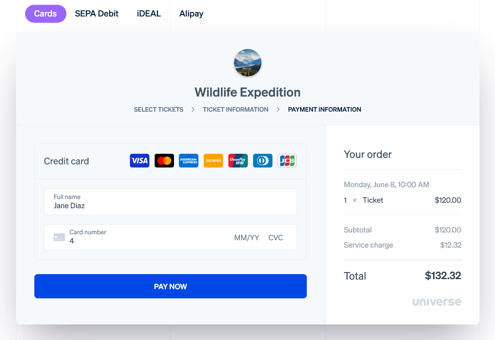495x340 pixels.
Task: Select the SEPA Debit tab
Action: 97,14
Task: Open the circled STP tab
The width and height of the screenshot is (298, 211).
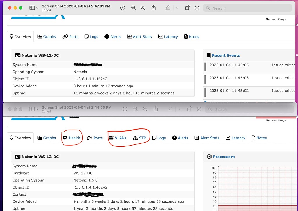Action: 140,138
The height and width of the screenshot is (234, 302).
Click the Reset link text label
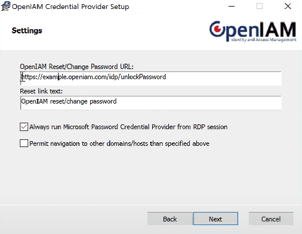coord(41,91)
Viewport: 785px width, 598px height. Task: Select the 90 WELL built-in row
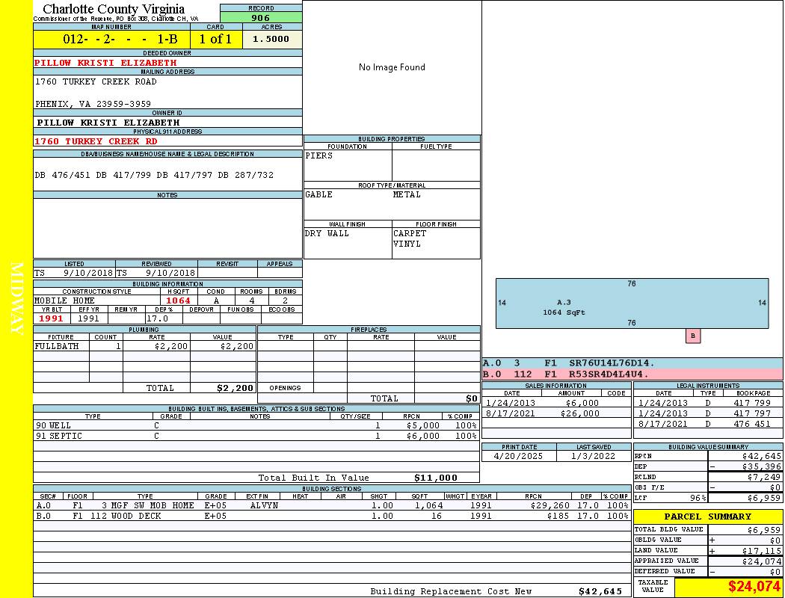tap(255, 425)
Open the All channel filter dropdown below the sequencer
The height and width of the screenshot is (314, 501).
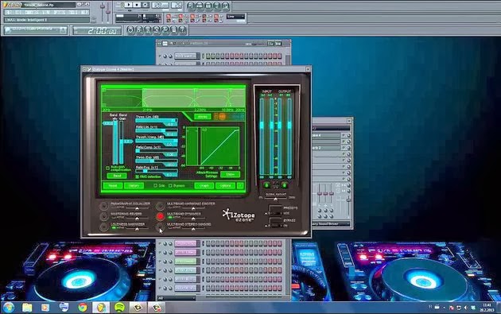click(177, 298)
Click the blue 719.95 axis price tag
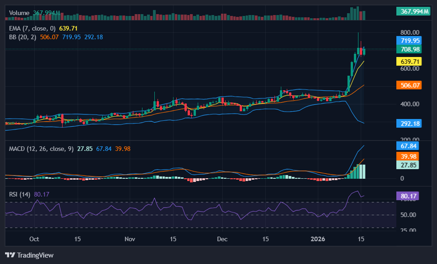 pyautogui.click(x=411, y=41)
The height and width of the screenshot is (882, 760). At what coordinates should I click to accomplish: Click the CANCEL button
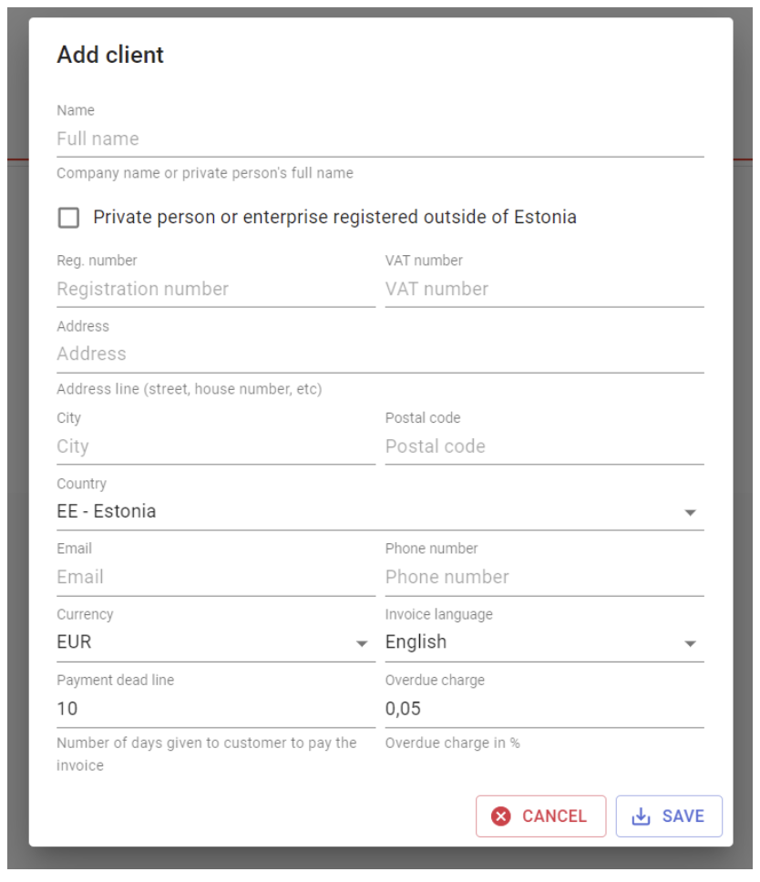coord(540,816)
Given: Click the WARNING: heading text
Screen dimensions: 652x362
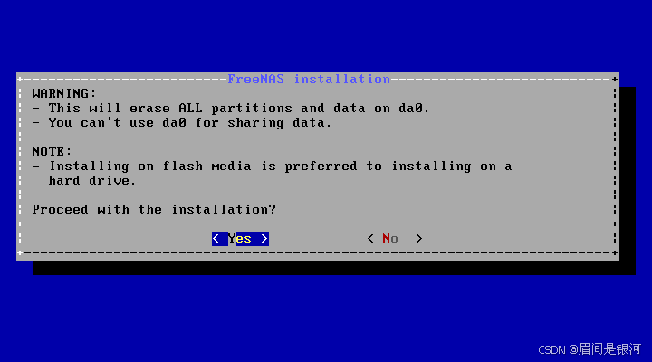Looking at the screenshot, I should coord(64,93).
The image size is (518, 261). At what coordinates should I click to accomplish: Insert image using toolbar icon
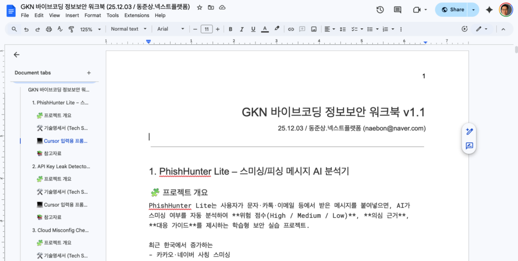coord(314,29)
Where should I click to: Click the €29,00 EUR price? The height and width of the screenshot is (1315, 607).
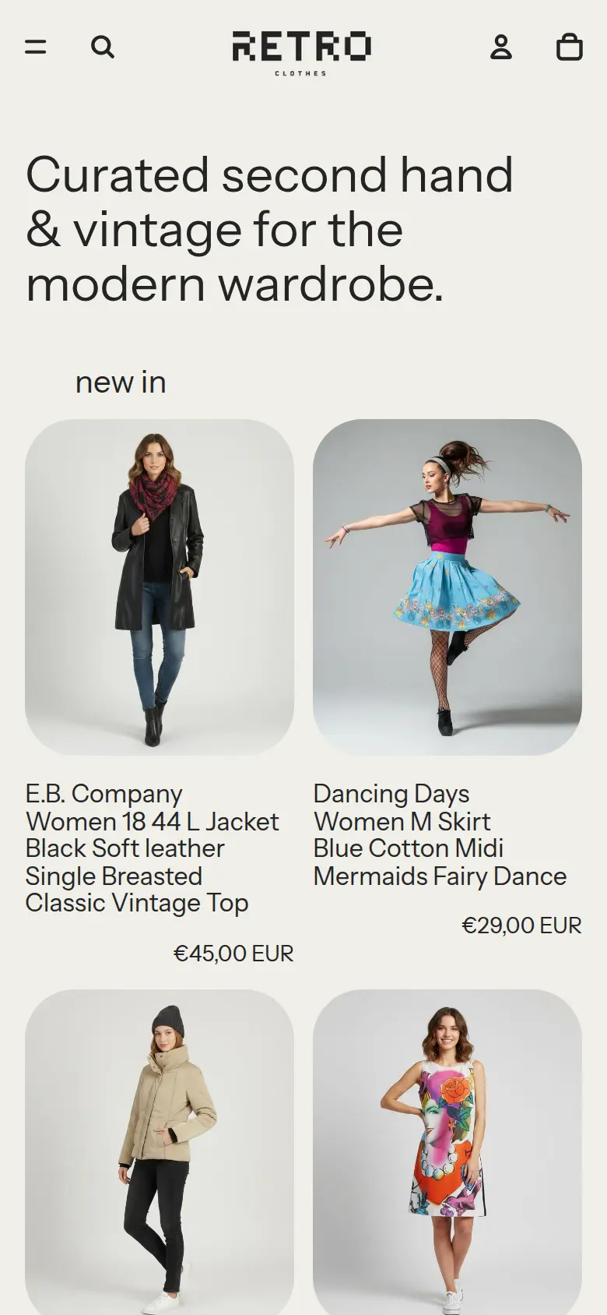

▶ **ACTIVITY**
Show every line above in which the word "Open" is found.

▶ **EXPECTED ANSWER**
Task: Open the circled STP tab
Open the All channel filter dropdown below the sequencer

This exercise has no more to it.